• [Activity] From the passage below on podoplanin and CLEC-2, copy word for word the part that runs from "Next to cancer, inflammation" up to and including "platelet-specific CLEC-2 knockout.".

• [Passage]
- - - -
In vivo experimental studies are needed to confirm our hypothesis that podoplanin triggers the development of thrombosis in brain cancer by activating platelets.

Interaction and Physiological Functions of Podoplanin and CLEC-2

In 2006, Suzuki-Inoue et al identified CLEC-2 as a novel platelet activation receptor.36 CLEC-2 was first discovered as a receptor for the snake venom rhodocytin, a powerful inducer of platelet aggregation.37 Later, podoplanin was identified as—the so far only known—endogenous ligand for CLEC-2. The CLEC-2 protein contains a hemi-immunoreceptor tyrosine-based activation motif and signals via an intracellular cascade involving activation of the nonreceptor tyrosine kinase Syk, which leads to further downstream activation of Bruton’s tyrosine kinase and phospholipase Cγ2, thereby inducing platelet aggregation.32

Podoplanin-induced platelet aggregation is essential during the embryonic period for separation of the blood and the lymphatic vascular system. Podoplanin knockout mice show a phenotype with a nonseparated, blood-filled lymphatic system.33 The podoplanin–CLEC-2 interaction was also found to be essential for lung and cerebrovascular development during the embryonic period.38,39 After embryonic development, a role for podoplanin and CLEC-2 in immune response and in the maintenance of lymph nodes was described.34 With regard to the hemostatic system, platelet CLEC-2 was suggested not to play a critical role for physiologic hemostasis, as evidenced by in vitro studies and by a normal tail bleeding time in CLEC-2-deficient mice. Furthermore, in the healthy organism podoplanin expression is restricted to tissues outside the blood vasculature.4042

Role of the Podoplanin and CLEC-2 Pathway in Thrombosis: Functional Studies

Several experimental studies were recently published, which indicate a functional role of podoplanin and CLEC-2 in the development of thrombosis. Using a melanoma-mouse model, Shirai et al demonstrated that podoplanin-positive melanoma cells support thrombosis formation in tumor vessels, as well as hematogenous metastasis, by activating platelets via CLEC-2.43 Inhibition of CLEC-2 was able to prevent thrombus formation in tumor vessels and hematogenous metastasis.43

Next to cancer, inflammation is another driver of thrombosis. The role of podoplanin/CLEC-2 in thrombus development in sepsis has been examined in a mouse model of systemic Salmonella Typhimurium infection. Podoplanin-expressing monocytes and Kupffer cells in the liver induced local thrombosis in liver vessels via interaction with platelet CLEC-2.44 Development of thrombosis was markedly reduced in mice with a platelet-specific CLEC-2 knockout.
- - - -
• [Information supplied]

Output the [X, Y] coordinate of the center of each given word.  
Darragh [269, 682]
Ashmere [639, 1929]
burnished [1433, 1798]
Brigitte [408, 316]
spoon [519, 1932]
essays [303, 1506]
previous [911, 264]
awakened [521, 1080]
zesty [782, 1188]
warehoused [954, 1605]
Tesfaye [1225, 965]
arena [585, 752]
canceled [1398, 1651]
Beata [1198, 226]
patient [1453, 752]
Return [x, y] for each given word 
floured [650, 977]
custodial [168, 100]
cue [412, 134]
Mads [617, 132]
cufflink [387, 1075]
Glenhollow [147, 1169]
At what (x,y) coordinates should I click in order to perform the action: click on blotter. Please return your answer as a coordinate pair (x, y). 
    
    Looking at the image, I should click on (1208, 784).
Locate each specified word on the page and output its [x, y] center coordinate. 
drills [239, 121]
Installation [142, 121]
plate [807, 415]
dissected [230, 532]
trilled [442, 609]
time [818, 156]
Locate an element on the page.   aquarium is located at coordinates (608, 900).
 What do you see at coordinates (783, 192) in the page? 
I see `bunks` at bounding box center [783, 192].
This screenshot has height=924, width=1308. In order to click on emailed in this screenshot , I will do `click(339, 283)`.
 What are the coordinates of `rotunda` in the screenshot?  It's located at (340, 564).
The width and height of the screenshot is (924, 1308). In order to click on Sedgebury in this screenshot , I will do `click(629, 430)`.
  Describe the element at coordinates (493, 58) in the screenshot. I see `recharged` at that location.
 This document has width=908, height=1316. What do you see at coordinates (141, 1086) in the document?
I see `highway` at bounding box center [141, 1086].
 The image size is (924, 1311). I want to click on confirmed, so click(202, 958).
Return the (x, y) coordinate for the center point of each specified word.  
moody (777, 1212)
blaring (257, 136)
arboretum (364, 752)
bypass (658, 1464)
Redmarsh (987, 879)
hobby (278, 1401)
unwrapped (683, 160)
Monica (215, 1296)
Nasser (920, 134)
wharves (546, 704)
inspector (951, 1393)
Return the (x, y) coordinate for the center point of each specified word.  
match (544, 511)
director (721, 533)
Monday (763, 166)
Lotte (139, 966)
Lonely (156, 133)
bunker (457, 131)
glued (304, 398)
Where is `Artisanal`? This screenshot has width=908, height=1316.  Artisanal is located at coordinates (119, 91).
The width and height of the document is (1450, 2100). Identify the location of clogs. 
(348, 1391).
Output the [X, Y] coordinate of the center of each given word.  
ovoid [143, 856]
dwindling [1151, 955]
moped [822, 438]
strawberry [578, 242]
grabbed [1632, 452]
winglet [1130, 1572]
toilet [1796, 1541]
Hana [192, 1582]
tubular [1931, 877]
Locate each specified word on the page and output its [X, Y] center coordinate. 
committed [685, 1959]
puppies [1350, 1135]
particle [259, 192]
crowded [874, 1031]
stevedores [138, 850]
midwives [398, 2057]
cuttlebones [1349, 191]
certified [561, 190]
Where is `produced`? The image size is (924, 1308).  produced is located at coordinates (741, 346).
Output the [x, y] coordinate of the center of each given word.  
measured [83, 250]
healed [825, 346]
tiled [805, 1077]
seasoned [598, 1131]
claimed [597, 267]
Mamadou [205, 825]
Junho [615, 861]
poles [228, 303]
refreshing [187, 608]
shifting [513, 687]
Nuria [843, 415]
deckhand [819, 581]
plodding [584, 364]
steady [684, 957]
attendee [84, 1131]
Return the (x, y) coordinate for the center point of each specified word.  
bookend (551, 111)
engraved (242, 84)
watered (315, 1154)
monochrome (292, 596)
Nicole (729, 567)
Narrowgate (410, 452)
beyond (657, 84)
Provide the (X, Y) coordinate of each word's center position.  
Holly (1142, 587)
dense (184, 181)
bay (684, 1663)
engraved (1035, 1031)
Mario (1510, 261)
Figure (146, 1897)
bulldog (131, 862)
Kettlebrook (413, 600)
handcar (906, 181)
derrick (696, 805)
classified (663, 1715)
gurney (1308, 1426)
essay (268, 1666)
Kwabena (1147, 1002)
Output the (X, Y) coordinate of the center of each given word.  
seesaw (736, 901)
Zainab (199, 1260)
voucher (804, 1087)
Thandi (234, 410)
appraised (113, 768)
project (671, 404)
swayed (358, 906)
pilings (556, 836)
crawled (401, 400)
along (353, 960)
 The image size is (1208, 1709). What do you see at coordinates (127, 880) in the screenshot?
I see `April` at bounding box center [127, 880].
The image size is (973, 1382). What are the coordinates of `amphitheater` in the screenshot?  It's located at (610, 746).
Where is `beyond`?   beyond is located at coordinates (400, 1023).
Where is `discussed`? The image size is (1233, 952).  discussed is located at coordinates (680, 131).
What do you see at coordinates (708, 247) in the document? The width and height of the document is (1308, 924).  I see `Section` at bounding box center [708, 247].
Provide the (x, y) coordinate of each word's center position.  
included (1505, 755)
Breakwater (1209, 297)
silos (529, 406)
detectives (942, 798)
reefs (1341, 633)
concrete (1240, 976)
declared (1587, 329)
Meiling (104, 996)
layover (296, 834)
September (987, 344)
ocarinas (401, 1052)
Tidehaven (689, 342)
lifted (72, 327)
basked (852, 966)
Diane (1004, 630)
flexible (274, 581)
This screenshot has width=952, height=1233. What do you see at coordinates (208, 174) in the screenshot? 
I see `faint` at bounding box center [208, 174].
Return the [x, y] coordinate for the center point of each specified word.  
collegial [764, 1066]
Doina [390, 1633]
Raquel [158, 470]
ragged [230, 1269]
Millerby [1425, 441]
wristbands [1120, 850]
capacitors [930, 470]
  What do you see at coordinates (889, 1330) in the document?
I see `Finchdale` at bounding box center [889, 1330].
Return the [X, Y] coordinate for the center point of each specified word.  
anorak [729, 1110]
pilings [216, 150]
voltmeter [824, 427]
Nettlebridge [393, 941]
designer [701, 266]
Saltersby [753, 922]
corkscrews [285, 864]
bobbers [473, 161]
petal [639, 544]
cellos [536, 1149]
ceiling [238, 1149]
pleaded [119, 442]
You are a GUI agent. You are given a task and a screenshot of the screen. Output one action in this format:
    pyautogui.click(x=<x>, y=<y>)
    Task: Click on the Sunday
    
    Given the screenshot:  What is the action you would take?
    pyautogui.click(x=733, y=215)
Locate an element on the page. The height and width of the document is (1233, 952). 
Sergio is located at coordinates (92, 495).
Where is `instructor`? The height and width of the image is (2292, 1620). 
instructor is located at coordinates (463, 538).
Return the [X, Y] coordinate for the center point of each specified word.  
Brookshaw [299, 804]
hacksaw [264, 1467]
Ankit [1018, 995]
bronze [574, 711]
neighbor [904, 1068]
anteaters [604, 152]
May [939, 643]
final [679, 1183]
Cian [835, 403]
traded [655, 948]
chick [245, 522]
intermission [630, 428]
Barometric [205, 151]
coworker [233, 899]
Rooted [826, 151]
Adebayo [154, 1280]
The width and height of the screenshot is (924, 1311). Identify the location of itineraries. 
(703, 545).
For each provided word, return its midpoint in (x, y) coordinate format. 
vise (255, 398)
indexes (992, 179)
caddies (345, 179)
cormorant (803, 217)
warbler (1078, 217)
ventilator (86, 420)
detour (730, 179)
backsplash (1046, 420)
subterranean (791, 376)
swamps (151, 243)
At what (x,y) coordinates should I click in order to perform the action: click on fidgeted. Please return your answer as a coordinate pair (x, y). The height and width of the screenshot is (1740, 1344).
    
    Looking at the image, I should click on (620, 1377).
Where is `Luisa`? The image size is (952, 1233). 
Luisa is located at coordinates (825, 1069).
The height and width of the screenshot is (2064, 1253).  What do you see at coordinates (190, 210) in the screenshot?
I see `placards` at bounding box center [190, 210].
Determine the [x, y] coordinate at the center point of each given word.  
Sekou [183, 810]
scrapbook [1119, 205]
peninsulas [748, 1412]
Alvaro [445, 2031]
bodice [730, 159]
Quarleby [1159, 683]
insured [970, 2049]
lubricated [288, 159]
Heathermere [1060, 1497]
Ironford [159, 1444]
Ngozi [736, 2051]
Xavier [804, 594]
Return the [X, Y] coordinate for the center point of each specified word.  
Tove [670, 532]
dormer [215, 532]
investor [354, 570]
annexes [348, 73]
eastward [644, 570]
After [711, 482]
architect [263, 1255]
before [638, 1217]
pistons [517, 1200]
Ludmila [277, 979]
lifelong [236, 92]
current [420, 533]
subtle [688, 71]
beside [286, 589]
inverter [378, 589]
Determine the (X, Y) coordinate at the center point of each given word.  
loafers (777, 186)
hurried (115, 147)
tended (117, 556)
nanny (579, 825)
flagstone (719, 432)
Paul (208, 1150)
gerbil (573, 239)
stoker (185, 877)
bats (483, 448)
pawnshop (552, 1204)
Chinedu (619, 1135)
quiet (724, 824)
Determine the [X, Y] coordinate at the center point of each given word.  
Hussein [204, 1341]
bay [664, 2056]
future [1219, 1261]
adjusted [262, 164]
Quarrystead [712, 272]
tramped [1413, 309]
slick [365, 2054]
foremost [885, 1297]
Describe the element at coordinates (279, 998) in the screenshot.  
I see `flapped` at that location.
- - - -
• [Output for this exercise]
Next to cancer, inflammation is another driver of thrombosis. The role of podoplanin/CLEC-2 in thrombus development in sepsis has been examined in a mouse model of systemic Salmonella Typhimurium infection. Podoplanin-expressing monocytes and Kupffer cells in the liver induced local thrombosis in liver vessels via interaction with platelet CLEC-2.44 Development of thrombosis was markedly reduced in mice with a platelet-specific CLEC-2 knockout.